▶ _WORK REQUEST_
Provide the records once more, identical to the original.

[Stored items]
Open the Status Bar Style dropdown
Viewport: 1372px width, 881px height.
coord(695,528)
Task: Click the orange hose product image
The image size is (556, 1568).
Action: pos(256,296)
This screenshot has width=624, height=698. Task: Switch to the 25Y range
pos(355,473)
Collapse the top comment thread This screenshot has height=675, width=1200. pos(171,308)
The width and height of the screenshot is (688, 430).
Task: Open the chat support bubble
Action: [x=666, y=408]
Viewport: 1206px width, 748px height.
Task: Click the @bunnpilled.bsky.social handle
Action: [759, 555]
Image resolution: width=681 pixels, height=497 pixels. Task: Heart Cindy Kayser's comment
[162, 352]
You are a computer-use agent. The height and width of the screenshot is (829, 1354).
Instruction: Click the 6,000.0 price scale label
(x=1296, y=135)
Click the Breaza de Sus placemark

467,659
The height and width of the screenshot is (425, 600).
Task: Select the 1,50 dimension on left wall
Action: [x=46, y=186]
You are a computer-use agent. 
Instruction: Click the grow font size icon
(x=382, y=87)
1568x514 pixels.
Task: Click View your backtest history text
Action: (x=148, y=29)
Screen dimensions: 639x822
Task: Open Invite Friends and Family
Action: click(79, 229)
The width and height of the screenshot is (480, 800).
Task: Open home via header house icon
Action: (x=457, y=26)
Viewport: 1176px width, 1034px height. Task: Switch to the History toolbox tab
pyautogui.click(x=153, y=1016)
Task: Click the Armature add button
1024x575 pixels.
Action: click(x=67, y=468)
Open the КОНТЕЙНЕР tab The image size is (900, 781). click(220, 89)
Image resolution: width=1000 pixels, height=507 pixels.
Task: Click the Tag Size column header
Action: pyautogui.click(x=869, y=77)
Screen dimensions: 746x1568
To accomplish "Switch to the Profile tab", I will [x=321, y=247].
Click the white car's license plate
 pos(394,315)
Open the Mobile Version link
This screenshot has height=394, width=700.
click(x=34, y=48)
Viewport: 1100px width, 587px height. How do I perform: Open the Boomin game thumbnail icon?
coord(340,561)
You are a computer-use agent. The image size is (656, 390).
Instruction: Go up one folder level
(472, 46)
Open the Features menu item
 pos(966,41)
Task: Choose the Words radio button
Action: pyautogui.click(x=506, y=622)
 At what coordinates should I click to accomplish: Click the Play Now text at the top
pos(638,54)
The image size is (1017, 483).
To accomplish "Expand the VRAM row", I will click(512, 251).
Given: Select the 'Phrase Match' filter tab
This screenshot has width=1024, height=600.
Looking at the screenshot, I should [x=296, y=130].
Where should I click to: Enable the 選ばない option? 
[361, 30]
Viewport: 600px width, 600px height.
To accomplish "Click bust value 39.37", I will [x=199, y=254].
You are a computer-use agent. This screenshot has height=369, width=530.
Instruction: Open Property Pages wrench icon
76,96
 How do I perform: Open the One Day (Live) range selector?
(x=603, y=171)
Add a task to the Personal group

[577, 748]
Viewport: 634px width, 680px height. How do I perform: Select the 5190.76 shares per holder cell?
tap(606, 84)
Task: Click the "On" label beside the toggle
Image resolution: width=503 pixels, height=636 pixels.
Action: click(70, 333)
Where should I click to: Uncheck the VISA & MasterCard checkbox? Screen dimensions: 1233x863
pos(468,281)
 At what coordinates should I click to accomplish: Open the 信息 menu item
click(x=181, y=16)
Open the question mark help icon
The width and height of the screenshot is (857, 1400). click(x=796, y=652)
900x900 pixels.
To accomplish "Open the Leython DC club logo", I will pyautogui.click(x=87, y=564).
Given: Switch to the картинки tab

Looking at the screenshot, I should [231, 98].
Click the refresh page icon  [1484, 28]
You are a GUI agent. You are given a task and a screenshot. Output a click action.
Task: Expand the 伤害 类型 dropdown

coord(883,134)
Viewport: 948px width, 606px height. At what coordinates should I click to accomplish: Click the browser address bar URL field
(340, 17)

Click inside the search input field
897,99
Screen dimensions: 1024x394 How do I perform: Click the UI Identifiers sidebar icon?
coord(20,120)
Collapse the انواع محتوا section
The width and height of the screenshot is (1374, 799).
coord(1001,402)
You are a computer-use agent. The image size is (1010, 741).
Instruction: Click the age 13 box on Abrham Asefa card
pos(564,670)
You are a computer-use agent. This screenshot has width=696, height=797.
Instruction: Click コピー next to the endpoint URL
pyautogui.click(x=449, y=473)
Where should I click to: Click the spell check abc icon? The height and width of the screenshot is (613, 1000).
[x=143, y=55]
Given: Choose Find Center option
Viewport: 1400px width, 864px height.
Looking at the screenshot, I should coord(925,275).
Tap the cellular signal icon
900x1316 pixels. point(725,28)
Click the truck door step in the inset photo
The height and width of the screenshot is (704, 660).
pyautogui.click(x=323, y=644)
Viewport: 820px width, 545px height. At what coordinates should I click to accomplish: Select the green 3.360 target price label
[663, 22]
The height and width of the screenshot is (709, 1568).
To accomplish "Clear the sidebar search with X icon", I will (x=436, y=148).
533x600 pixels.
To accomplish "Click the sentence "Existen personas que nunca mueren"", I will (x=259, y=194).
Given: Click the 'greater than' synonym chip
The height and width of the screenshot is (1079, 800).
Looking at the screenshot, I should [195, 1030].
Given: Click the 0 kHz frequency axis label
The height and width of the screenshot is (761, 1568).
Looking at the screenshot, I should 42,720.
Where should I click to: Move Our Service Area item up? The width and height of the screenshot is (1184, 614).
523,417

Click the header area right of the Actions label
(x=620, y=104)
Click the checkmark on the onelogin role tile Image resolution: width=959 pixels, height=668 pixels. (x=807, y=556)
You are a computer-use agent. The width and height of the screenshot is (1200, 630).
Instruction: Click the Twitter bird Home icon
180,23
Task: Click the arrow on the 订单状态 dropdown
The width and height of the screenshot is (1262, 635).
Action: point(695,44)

▶ _SOLVED PROBLEM_
Open the Status Bar Style dropdown
Viewport: 1372px width, 881px height.
coord(695,528)
Task: Click the orange hose product image
The image size is (556, 1568).
Action: pos(256,296)
This screenshot has width=624, height=698. Task: Switch to the 25Y range
pos(355,473)
Collapse the top comment thread This screenshot has height=675, width=1200. pos(171,308)
The width and height of the screenshot is (688, 430).
Task: Open the chat support bubble
Action: [x=666, y=408]
Viewport: 1206px width, 748px height.
Task: Click the @bunnpilled.bsky.social handle
Action: [759, 555]
Image resolution: width=681 pixels, height=497 pixels. Task: Heart Cindy Kayser's comment
[162, 352]
You are a computer-use agent. The height and width of the screenshot is (829, 1354).
Instruction: Click the 6,000.0 price scale label
(x=1296, y=135)
Click the Breaza de Sus placemark

467,659
The height and width of the screenshot is (425, 600).
Task: Select the 1,50 dimension on left wall
Action: [x=46, y=186]
You are a computer-use agent. 
Instruction: Click the grow font size icon
(x=382, y=87)
1568x514 pixels.
Task: Click View your backtest history text
Action: (x=148, y=29)
Screen dimensions: 639x822
Task: Open Invite Friends and Family
Action: click(79, 229)
The width and height of the screenshot is (480, 800).
Task: Open home via header house icon
Action: (x=457, y=26)
Viewport: 1176px width, 1034px height. Task: Switch to the History toolbox tab
pyautogui.click(x=153, y=1016)
Task: Click the Armature add button
1024x575 pixels.
Action: click(x=67, y=468)
Open the КОНТЕЙНЕР tab The image size is (900, 781). click(220, 89)
Image resolution: width=1000 pixels, height=507 pixels.
Task: Click the Tag Size column header
Action: pyautogui.click(x=869, y=77)
Screen dimensions: 746x1568
To accomplish "Switch to the Profile tab", I will [x=321, y=247].
Click the white car's license plate
 pos(394,315)
Open the Mobile Version link
This screenshot has height=394, width=700.
click(x=34, y=48)
Viewport: 1100px width, 587px height. How do I perform: Open the Boomin game thumbnail icon?
coord(340,561)
You are a computer-use agent. The image size is (656, 390).
Instruction: Go up one folder level
(472, 46)
Open the Features menu item
 pos(966,41)
Task: Choose the Words radio button
Action: pyautogui.click(x=506, y=622)
 At what coordinates should I click to accomplish: Click the Play Now text at the top
pos(638,54)
The image size is (1017, 483).
To accomplish "Expand the VRAM row", I will click(512, 251).
Given: Select the 'Phrase Match' filter tab
This screenshot has width=1024, height=600.
Looking at the screenshot, I should [x=296, y=130].
Where should I click to: Enable the 選ばない option? 
[361, 30]
Viewport: 600px width, 600px height.
To accomplish "Click bust value 39.37", I will [x=199, y=254].
You are a computer-use agent. This screenshot has height=369, width=530.
Instruction: Open Property Pages wrench icon
76,96
 How do I perform: Open the One Day (Live) range selector?
(x=603, y=171)
Add a task to the Personal group

[577, 748]
Viewport: 634px width, 680px height. How do I perform: Select the 5190.76 shares per holder cell?
tap(606, 84)
Task: Click the "On" label beside the toggle
Image resolution: width=503 pixels, height=636 pixels.
Action: click(70, 333)
Where should I click to: Uncheck the VISA & MasterCard checkbox? Screen dimensions: 1233x863
pos(468,281)
 At what coordinates should I click to accomplish: Open the 信息 menu item
click(x=181, y=16)
Open the question mark help icon
The width and height of the screenshot is (857, 1400). click(x=796, y=652)
900x900 pixels.
To accomplish "Open the Leython DC club logo", I will pyautogui.click(x=87, y=564).
Given: Switch to the картинки tab

Looking at the screenshot, I should [231, 98].
Click the refresh page icon  [1484, 28]
You are a GUI agent. You are given a task and a screenshot. Output a click action.
Task: Expand the 伤害 类型 dropdown

coord(883,134)
Viewport: 948px width, 606px height. At what coordinates should I click to accomplish: Click the browser address bar URL field
(340, 17)

Click inside the search input field
897,99
Screen dimensions: 1024x394 How do I perform: Click the UI Identifiers sidebar icon?
coord(20,120)
Collapse the انواع محتوا section
The width and height of the screenshot is (1374, 799).
coord(1001,402)
You are a computer-use agent. The image size is (1010, 741).
Instruction: Click the age 13 box on Abrham Asefa card
pos(564,670)
You are a computer-use agent. This screenshot has width=696, height=797.
Instruction: Click コピー next to the endpoint URL
pyautogui.click(x=449, y=473)
Where should I click to: Click the spell check abc icon? The height and width of the screenshot is (613, 1000).
[x=143, y=55]
Given: Choose Find Center option
Viewport: 1400px width, 864px height.
Looking at the screenshot, I should coord(925,275).
Tap the cellular signal icon
900x1316 pixels. point(725,28)
Click the truck door step in the inset photo
The height and width of the screenshot is (704, 660).
pyautogui.click(x=323, y=644)
Viewport: 820px width, 545px height. At what coordinates should I click to accomplish: Select the green 3.360 target price label
[663, 22]
The height and width of the screenshot is (709, 1568).
To accomplish "Clear the sidebar search with X icon", I will (x=436, y=148).
533x600 pixels.
To accomplish "Click the sentence "Existen personas que nunca mueren"", I will (x=259, y=194).
Given: Click the 'greater than' synonym chip
The height and width of the screenshot is (1079, 800).
Looking at the screenshot, I should [195, 1030].
Given: Click the 0 kHz frequency axis label
The height and width of the screenshot is (761, 1568).
Looking at the screenshot, I should 42,720.
Where should I click to: Move Our Service Area item up? The width and height of the screenshot is (1184, 614).
523,417

Click the header area right of the Actions label
(x=620, y=104)
Click the checkmark on the onelogin role tile Image resolution: width=959 pixels, height=668 pixels. (x=807, y=556)
You are a computer-use agent. The width and height of the screenshot is (1200, 630).
Instruction: Click the Twitter bird Home icon
180,23
Task: Click the arrow on the 订单状态 dropdown
The width and height of the screenshot is (1262, 635).
Action: point(695,44)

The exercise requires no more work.